Network Members: Stefanie Schmidt

 

Stefanie Schmidt



I am a PostDoc researcher at Freie University of Berlin where I am currently the Principal Investigator of the project “The economy of Byzantine and Early Islamic Aswan mirrored in papyri, ostraca, inscriptions and the archeological evidence” funded by the German Research Foundation (DFG, project no. 421143221). The study aims at investigating economic change from a primarily Christian to a Muslim society and will be published in a monograph. I hold a PhD in Ancient History and developed a special focus in Greek, Coptic, and Arabic papyrology as well as Arabic epigraphy.

My research interests include the Roman, Byzantine, and Islamic economy (1st to 10th cent. CE) and are inspired by the interest to understand the economic and social drive behind transitional processes including which impact social norms and institutions may have had on these developments (e.g. City and Economy in Roman Egypt (transl.) (2014)).

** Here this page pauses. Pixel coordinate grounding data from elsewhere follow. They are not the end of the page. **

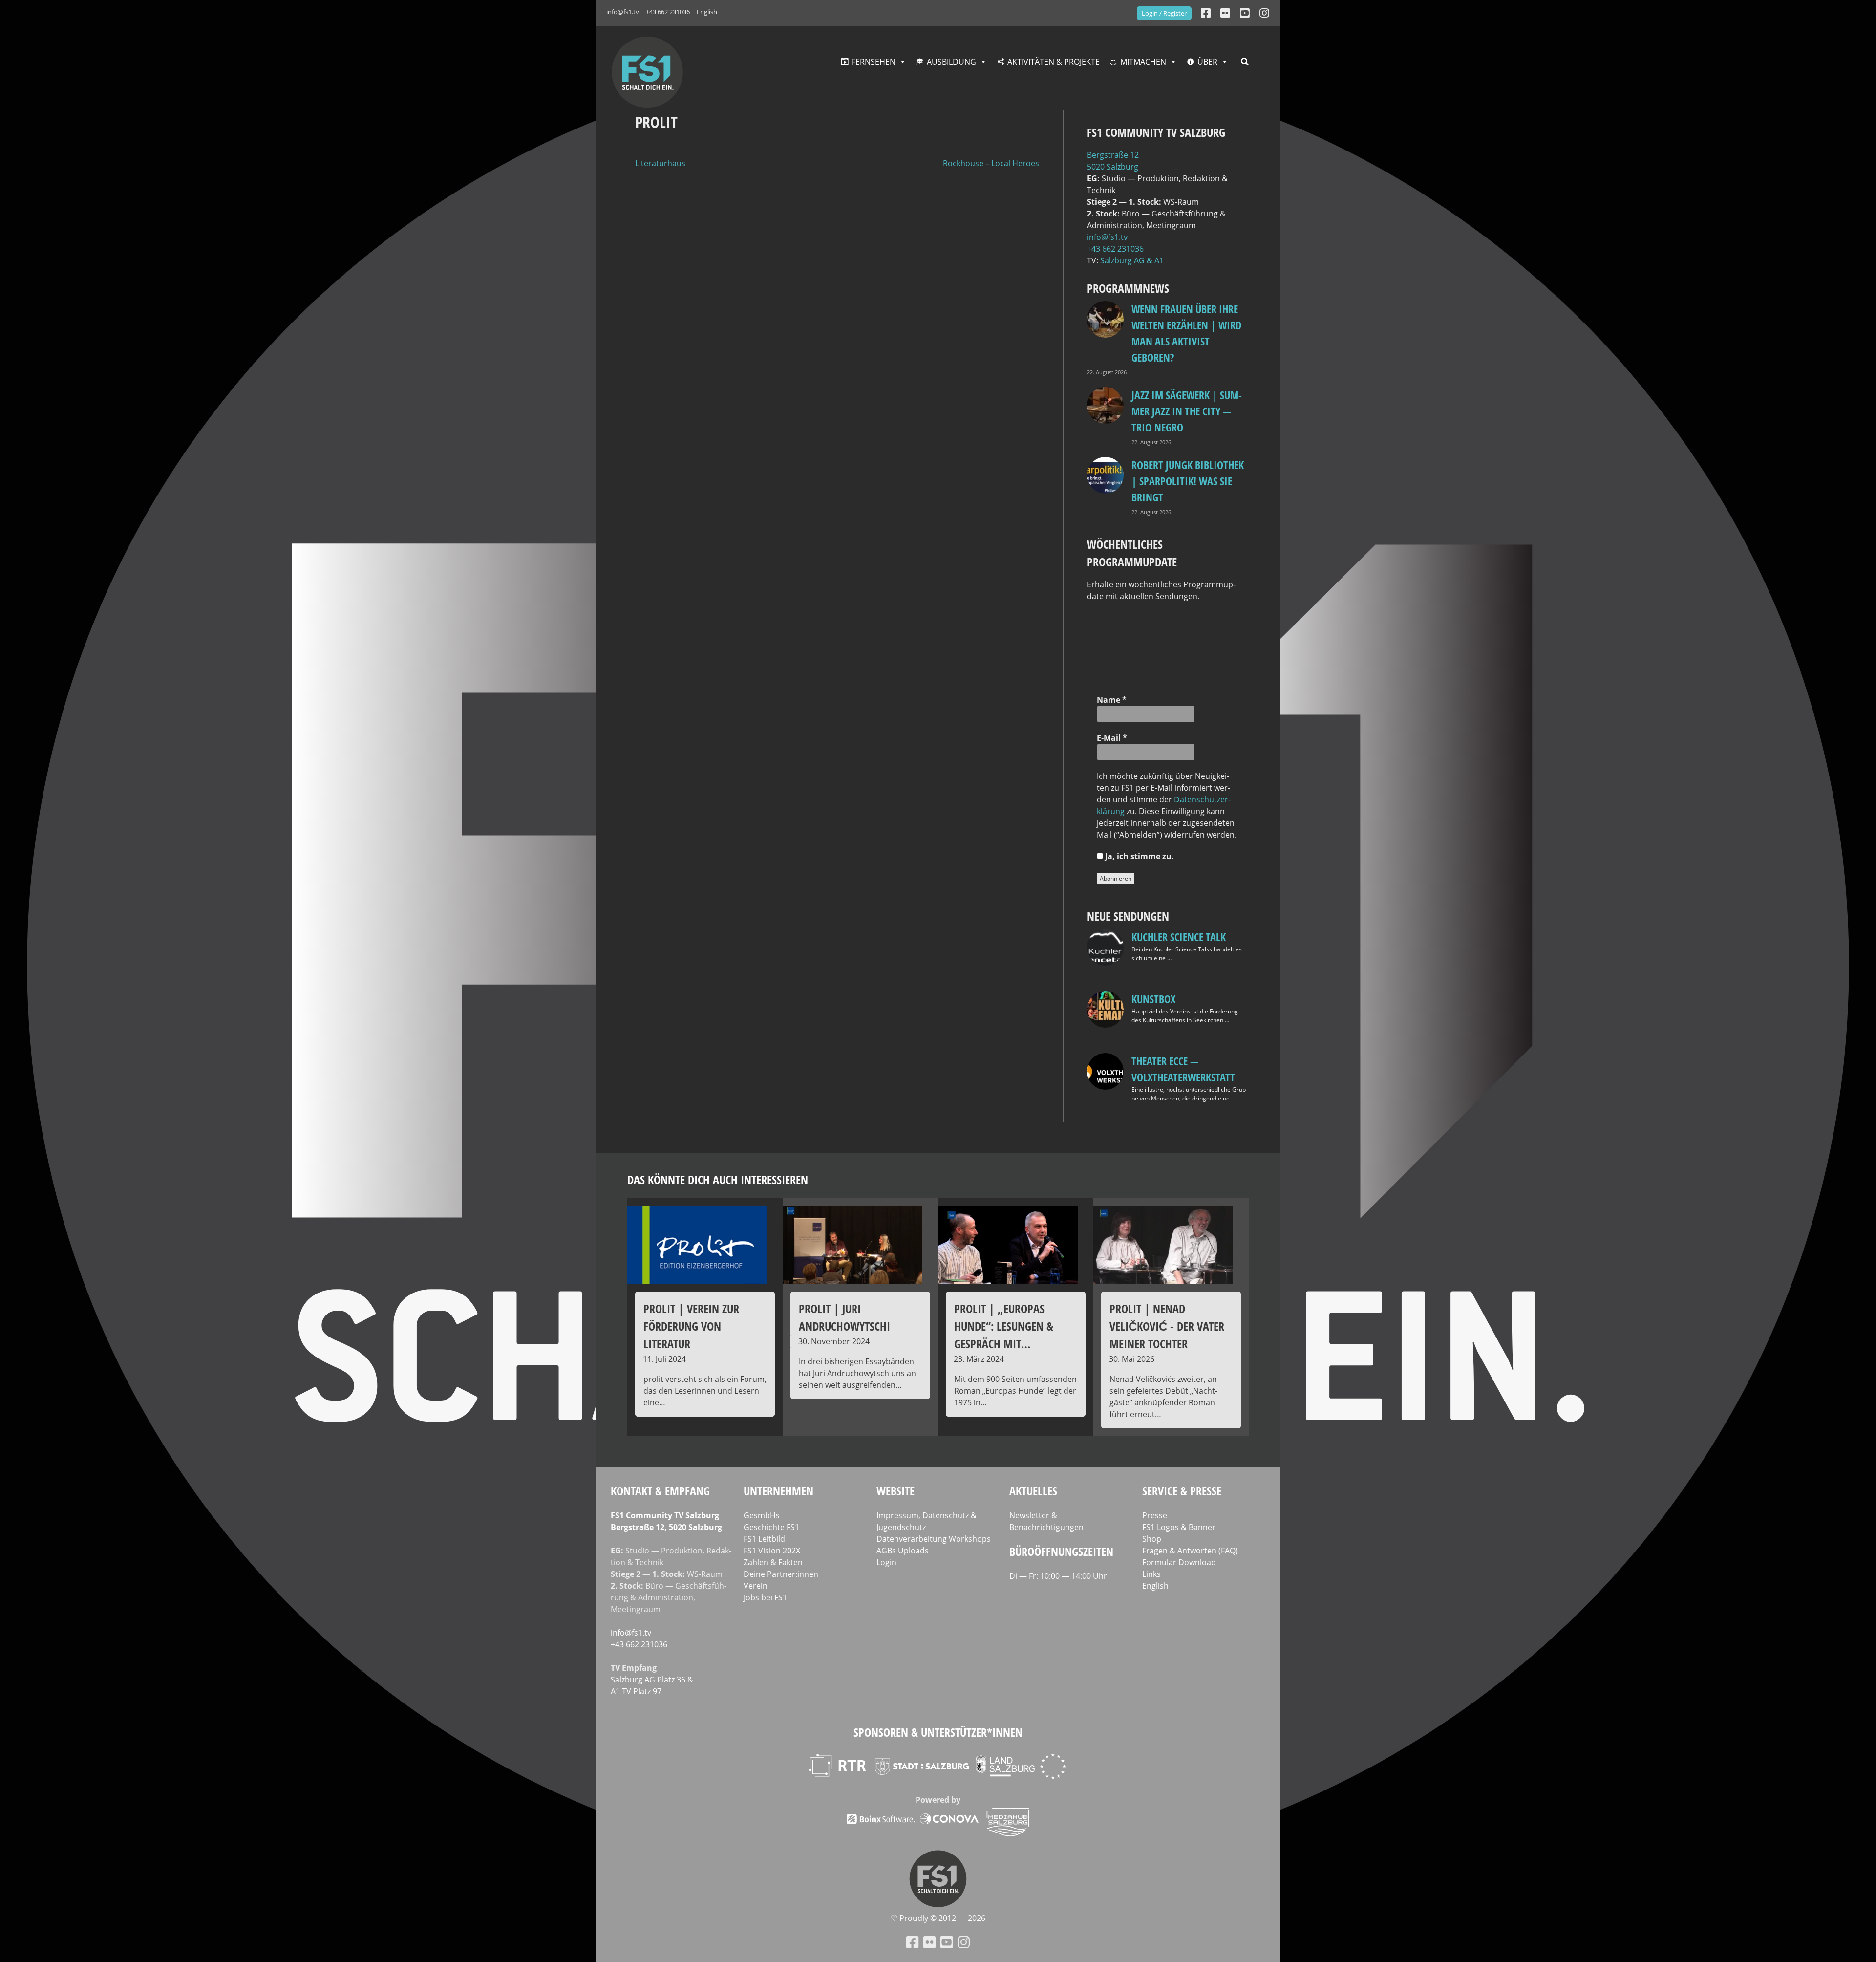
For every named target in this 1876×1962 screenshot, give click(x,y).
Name (1112, 699)
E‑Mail (1112, 738)
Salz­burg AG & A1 (1132, 260)
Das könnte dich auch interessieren (717, 1179)
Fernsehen (873, 61)
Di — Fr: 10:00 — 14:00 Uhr (1058, 1576)
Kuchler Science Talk (1178, 936)
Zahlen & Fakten (773, 1562)
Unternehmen (778, 1491)
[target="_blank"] (1264, 13)
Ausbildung (951, 61)
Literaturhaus (660, 163)
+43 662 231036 (668, 11)
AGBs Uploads (902, 1550)
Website (895, 1491)
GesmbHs (762, 1515)
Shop (1151, 1538)
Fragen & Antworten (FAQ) (1190, 1550)
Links (1151, 1574)
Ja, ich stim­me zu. (1138, 856)
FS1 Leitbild (764, 1538)
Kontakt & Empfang (660, 1491)
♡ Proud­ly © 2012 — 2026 (938, 1918)
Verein (755, 1585)
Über (1207, 61)
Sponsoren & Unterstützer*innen (938, 1732)
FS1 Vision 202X (772, 1550)
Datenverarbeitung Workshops (933, 1538)
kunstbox (1153, 999)
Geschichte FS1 (771, 1527)
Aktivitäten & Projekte (1053, 61)
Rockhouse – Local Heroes (991, 163)
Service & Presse (1181, 1491)
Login (886, 1562)
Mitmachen (1143, 61)
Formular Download (1179, 1562)
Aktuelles (1033, 1491)
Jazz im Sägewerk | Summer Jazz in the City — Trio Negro (1186, 411)
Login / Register (1164, 13)
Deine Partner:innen (781, 1574)
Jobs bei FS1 (765, 1597)
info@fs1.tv (622, 11)
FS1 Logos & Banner (1178, 1527)
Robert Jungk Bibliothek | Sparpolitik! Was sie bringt (1187, 480)
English (707, 11)
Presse (1154, 1515)
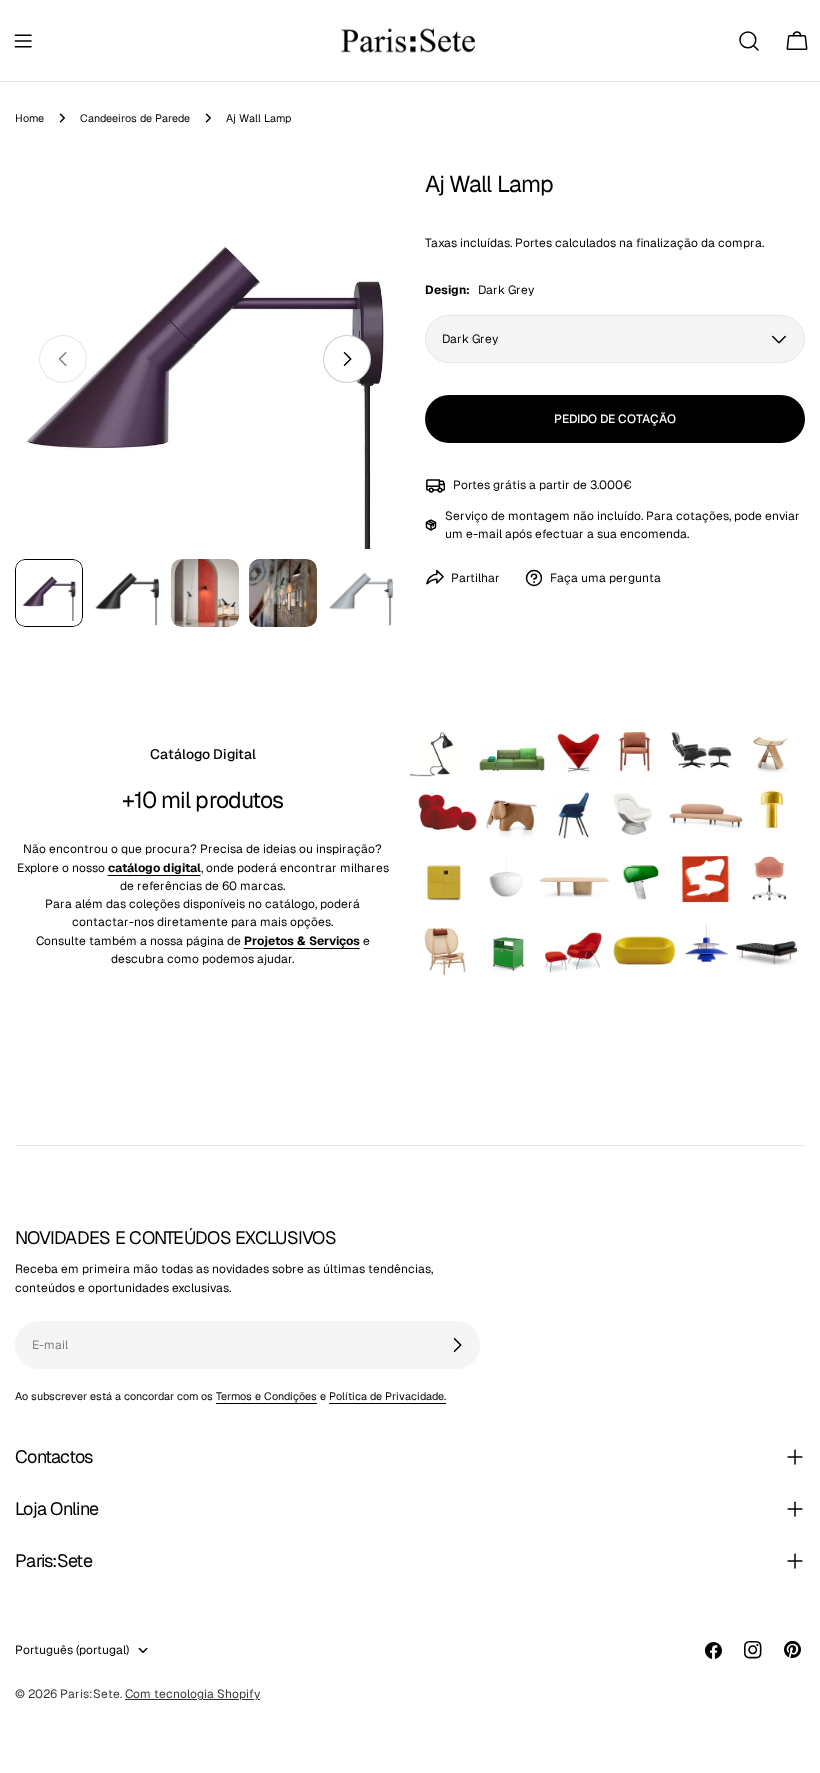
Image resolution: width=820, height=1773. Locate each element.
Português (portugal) (72, 1650)
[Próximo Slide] (347, 359)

I published on the Muslim poll-tax in Egypt and proposed a new understanding of this hitherto as a Muslim institution understood tax (e.g. Schmidt, S., “Adopting and Adapting – Zur Kopfsteuer im frühislamischen Ägypten”, in: Proceedings of the 28th International Congress of Papyrology, August 1–6, 2016, Barcelona, Barcelona 2019, 586–593).

My most recent study is a holistic analysis of the formulaic patterns of about 1.500 Arabic tombstones from the Museum in Cairo in which I identify standard formulas for tombstones from early Islamic Aswan and Cairo (Schmidt, S., “The problem of the origin of tombstones from Aswan in the Museum of Islamic Art in Cairo”, Chronique d’Egypte 96/192 (2021), 353-370).